Excerpt. © Reprinted by permission. All rights reserved.:
PARADISO I

La gloria di colui che tutto move
per l’universo penetra, e risplende
in una parte più e meno altrove.

Nel ciel che più de la sua luce prende
fu’ io, e vidi cose che ridire
né sa né può chi di là sù discende;

perché appressando sé al suo disire,
nostro intelletto si profonda tanto,
che dietro la memoria non può ire.

Veramente quant’ io del regno santo
ne la mia mente potei far tesoro,
sarà ora materia del mio canto.

O buono Appollo, a l’ultimo lavoro
fammi del tuo valor sì fatto vaso,
come dimandi a dar l’amato alloro.

Infino a qui l’un giogo di Parnaso
assai mi fu; ma or con amendue
m’è uopo intrar ne l’aringo rimaso.

Entra nel petto mio, e spira tue
sì come quando Marsïa traesti
de la vagina de le membra sue.

O divina virtù, se mi ti presti
tanto che l’ombra del beato regno
segnata nel mio capo io manifesti,

vedra’mi al piè del tuo diletto legno
venire, e coronarmi de le foglie
che la materia e tu mi farai degno.
The glory of Him who moves all things
pervades the universe and shines
in one part more and in another less.

I was in that heaven which receives
more of His light. He who comes down from there
can neither know nor tell what he has seen,

for, drawing near to its desire,
so deeply is our intellect immersed
that memory cannot follow after it.

Nevertheless, as much of the holy kingdom
as I could store as treasure in my mind
shall now become the subject of my song.

O good Apollo, for this last labor
make me into a vessel worthy
of the gift of your belovèd laurel.

Up to this point, one peak of Mount Parnassus
has been enough, but now I need them both
in order to confront the struggle that awaits.

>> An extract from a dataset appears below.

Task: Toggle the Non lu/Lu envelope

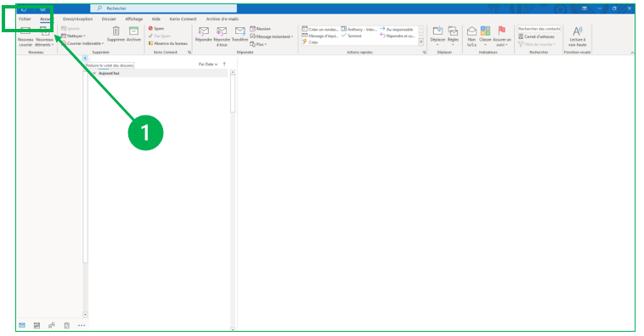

Enter my breast and breathe in me
as when you drew out Marsyas,
out from the sheathing of his limbs.

O holy Power, if you but lend me of yourself
enough that I may show the merest shadow
of the blessèd kingdom stamped within my mind,

you shall find me at the foot of your beloved tree,
crowning myself with the very leaves
of which my theme and you will make me worthy.
Sì rade volte, padre, se ne coglie
per triunfare o cesare o poeta,
colpa e vergogna de l’umane voglie,

che parturir letizia in su la lieta
delfica deïtà dovria la fronda
peneia, quando alcun di sé asseta.

Poca favilla gran fiamma seconda:
forse di retro a me con miglior voci
si pregherà perché Cirra risponda.

Surge ai mortali per diverse foci
la lucerna del mondo; ma da quella
che quattro cerchi giugne con tre croci,

con miglior corso e con migliore stella
esce congiunta, e la mondana cera
piu a suo modo tempera e suggella.

Fatto avea di là mane e di qua sera
tal foce, e quasi tutto era là bianco
quello emisperio, e l’altra parte nera,

quando Beatrice in sul sinistro fianco
vidi rivolta e riguardar nel sole:
aguglia sÌ non li s’affisse unquanco.

E sì come secondo raggio suole
uscir del primo e risalire in suso,
pur come pelegrin che tornar vuole,

così de l’atto suo, per li occhi infuso
ne l’imagine mia, il mio si fece,
e fissi li occhi al sole oltre nostr’ uso.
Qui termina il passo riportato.